/SWEET_plus

Sample-specific weighted correlation network

Primary LanguagePythonMIT LicenseMIT

SWEET_plus

Sample-specific weighted correlation network (SWEET) method is designed to model SINs by integrating the genome-wide sample weight with the differential correlation between the perturbed and aggregate networks.

SWEET_plus is an expanded version of SWEET for modeling SINs of two omics-data, eg. bacteria-virome or others.

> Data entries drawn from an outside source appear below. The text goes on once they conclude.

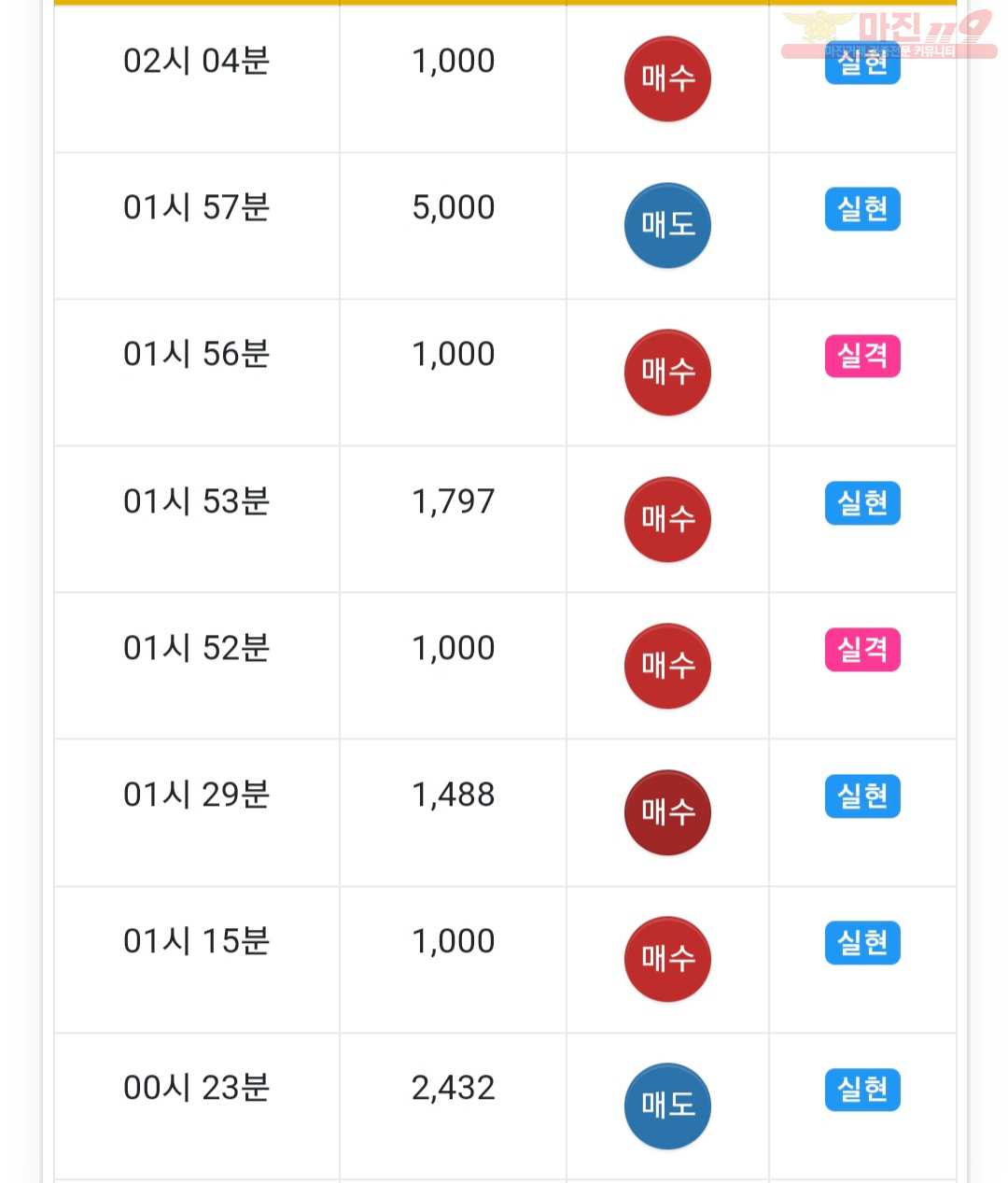This screenshot has height=1183, width=1008.
Task: Click the blue 매도 circle in the 01시 57분 row
Action: point(667,225)
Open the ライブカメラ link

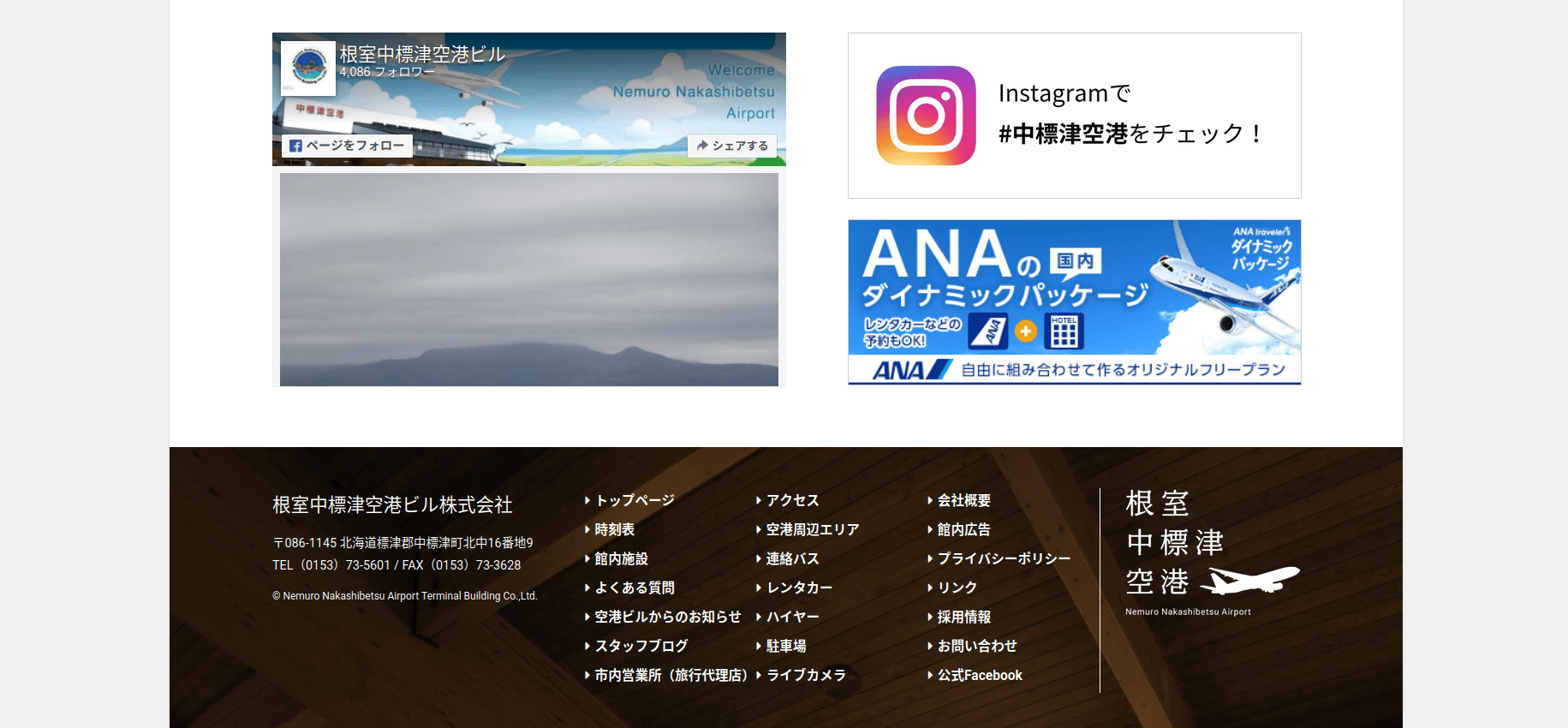coord(806,675)
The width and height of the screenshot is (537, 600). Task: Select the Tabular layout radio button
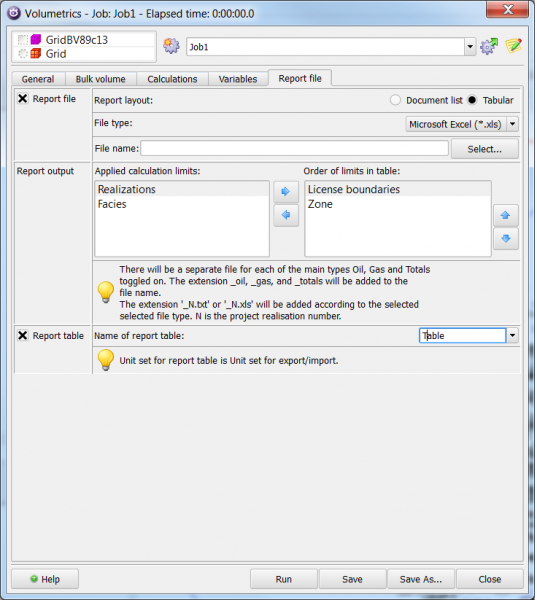tap(472, 100)
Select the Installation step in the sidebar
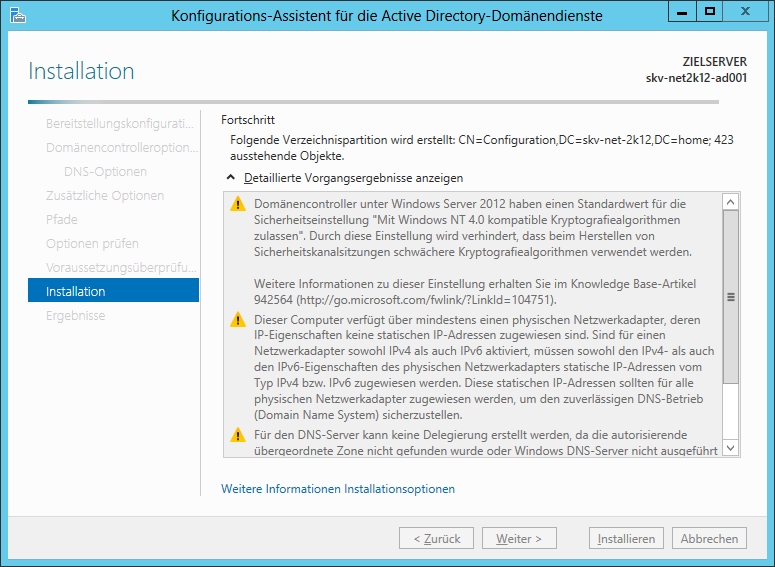The width and height of the screenshot is (775, 567). tap(113, 291)
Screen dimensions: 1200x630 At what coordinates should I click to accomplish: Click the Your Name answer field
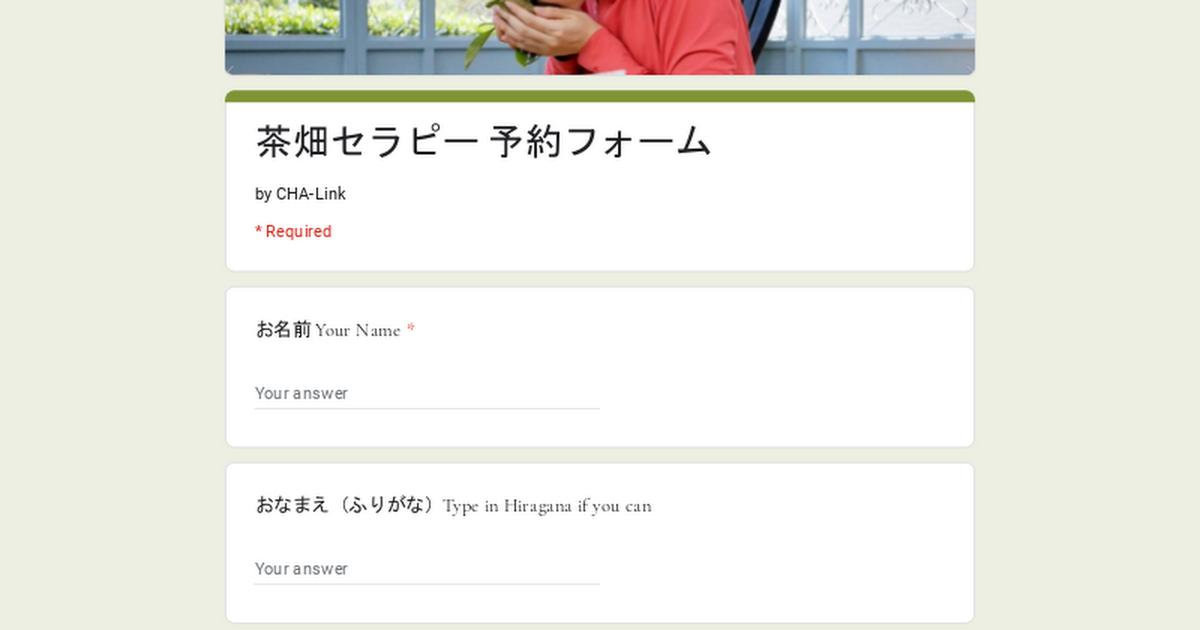pos(427,393)
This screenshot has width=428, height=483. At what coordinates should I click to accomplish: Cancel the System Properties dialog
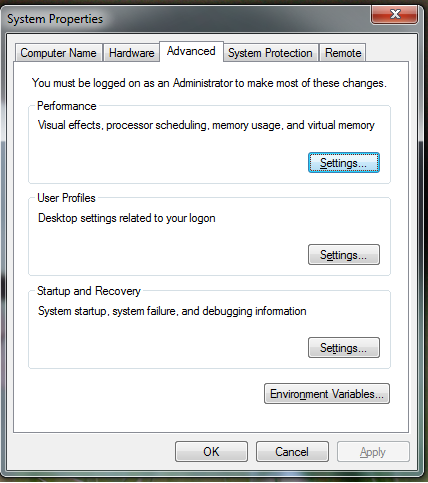point(292,452)
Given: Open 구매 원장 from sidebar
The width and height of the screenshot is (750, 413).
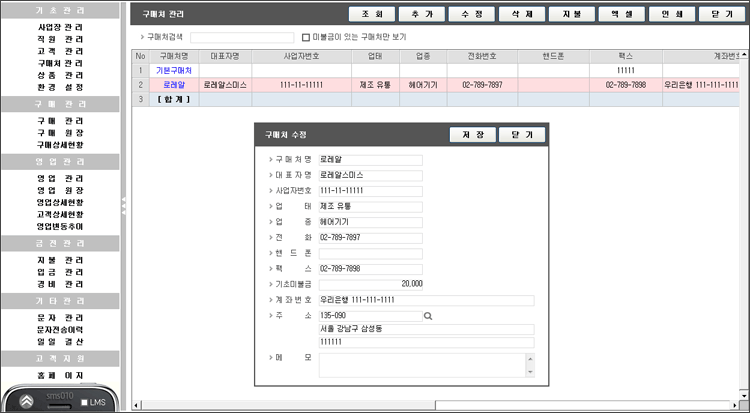Looking at the screenshot, I should coord(60,133).
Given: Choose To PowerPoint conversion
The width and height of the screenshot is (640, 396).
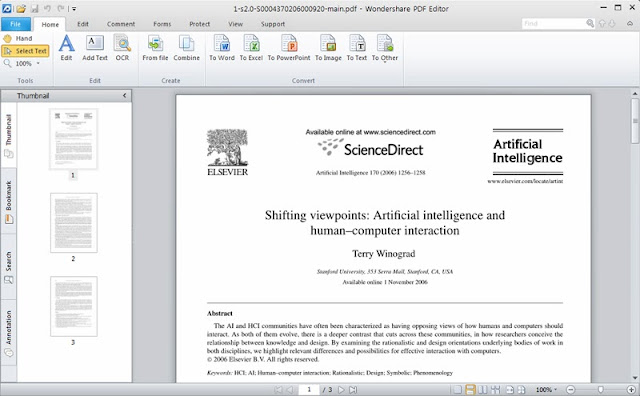Looking at the screenshot, I should click(289, 48).
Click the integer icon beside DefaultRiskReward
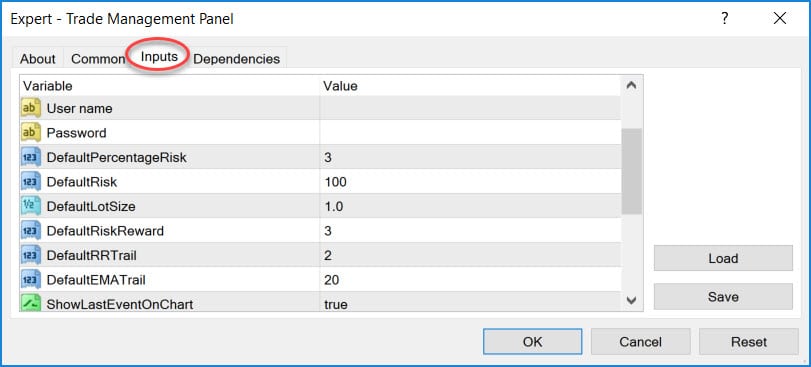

Otherwise, I also provide R functions for SWEET and SWEET_plus.

Input File Formats

  • Gene expression matrix (tab-delimited):
    • Column: Samples
    • Row: Genes
  • Samples of interest: seperate with \n
  • Genes of interest: seperate with \n

Dependencies

The code is written in Python3. Additionally, the following package must also be installed:

  • Numpy
  • Pandas
  • scipy
  • argparse

Basic Usage

The example datasets are stored inside example folder, as well the example outputs.
Step 1: calculate genome-wide sample weight:

raw method

python3 1.SWEET_sample_weight_calculating.py -f ./example/expression.txt -s ./example/weight.txt

use two matrix as the input and spearman correlation

python3 1.SWEET_sample_weight_calculating.py -f ./example/mf_bacterime.txt -f2 ./example/mf_vrome.txt -s ./test2/weight.spearman -c spearman

-h: --help show this help message and exit
-f: F A path to 'gene expression matrix' or 'gene/species correlation matrix' file
-f2: F2 A path to 'gene expression matrix2/species correlation matrix' file
-k: K balance parameter
-n: N network or expession matrix
-c: C correlation method [spearman/pearson]
-s: S A path to the output 'sample weight' file

Step 2: calculate confidence scores of edges between given genes for each sample of interest:

raw method

python3 2.SWEET_edge_score_calculating.py -f ./example/expression.txt -w ./example/weight.txt -p ./example/patient.txt -g ./example/gene.txt -s ./example

use two matrix as the input and spearman correlation

python3 2.SWEET_edge_score_calculating.py -f ./example/mf_bacterime.txt -f2 ./example/mf_vrome.txt -w ./test2/weight.spearman.mean.txt -p ./example/patient_mf.txt -g ./example/species.txt -c spearman -s ./test2/

-h: --help show this help message and exit
-f: F A path to 'gene expression matrix' file
-f2: F2 A path to 'gene expression matrix2/species correlation matrix' file
-w: W A path to 'sample weight' file (i.e., the output file from step1)
-p: P A path to 'samples of interest' file
-g: G A path to 'genes of interest' file
-c: C correlation method [spearman/pearson]
-s: S A path to the output 'confidence scores of edges' files for each sample of interest

Step 3: calculate the significance level of the confidence score for the edge between any two genes by a z-test:

python3 3.SWEET_calculating_mean_std_zscore.py -p ./example/patient.txt -l  ./example -s ./example/mean_std.txt -z False

-h: Get help with the commands
-p: A path to "samples of interest" file
-l: A path to the "confidence scores of edges" file for each sample of interest (i.e., the output files from step 2)
-s: A path to the output file(s)
-z: Indicates whether the calculation of z score (Ture) or not (False)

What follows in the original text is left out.